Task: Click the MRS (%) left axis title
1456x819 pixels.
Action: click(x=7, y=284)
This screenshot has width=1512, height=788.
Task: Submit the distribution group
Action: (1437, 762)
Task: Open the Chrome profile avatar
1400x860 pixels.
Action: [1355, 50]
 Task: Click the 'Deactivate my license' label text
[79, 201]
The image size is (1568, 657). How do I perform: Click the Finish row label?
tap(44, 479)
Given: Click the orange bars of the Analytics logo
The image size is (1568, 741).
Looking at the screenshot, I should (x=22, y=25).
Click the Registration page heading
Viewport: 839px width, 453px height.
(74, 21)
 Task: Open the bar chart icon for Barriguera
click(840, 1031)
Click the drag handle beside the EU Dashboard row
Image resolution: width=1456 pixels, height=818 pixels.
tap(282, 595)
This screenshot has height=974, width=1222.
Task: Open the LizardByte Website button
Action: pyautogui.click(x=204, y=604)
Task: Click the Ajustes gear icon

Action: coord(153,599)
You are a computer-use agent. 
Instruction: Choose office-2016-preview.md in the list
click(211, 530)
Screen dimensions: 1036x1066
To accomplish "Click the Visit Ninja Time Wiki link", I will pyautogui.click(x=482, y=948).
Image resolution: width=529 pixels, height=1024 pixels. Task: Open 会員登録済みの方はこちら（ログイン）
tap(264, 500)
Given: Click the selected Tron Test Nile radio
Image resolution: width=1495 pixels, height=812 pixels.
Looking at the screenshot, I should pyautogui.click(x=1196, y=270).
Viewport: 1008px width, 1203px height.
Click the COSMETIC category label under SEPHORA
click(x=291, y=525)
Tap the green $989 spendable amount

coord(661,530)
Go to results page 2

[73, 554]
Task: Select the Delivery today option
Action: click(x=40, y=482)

Written instruction
Please reproduce the entries verbatim, from the first line up to and including the line with "Action: pyautogui.click(x=204, y=604)".

Exercise answer
Task: Click the MRS (%) left axis title
1456x819 pixels.
Action: click(x=7, y=284)
This screenshot has width=1512, height=788.
Task: Submit the distribution group
Action: (1437, 762)
Task: Open the Chrome profile avatar
1400x860 pixels.
Action: [1355, 50]
 Task: Click the 'Deactivate my license' label text
[79, 201]
The image size is (1568, 657). How do I perform: Click the Finish row label?
tap(44, 479)
Given: Click the orange bars of the Analytics logo
The image size is (1568, 741).
Looking at the screenshot, I should (x=22, y=25).
Click the Registration page heading
Viewport: 839px width, 453px height.
(74, 21)
 Task: Open the bar chart icon for Barriguera
click(840, 1031)
Click the drag handle beside the EU Dashboard row
Image resolution: width=1456 pixels, height=818 pixels.
tap(282, 595)
This screenshot has height=974, width=1222.
Task: Open the LizardByte Website button
Action: pyautogui.click(x=204, y=604)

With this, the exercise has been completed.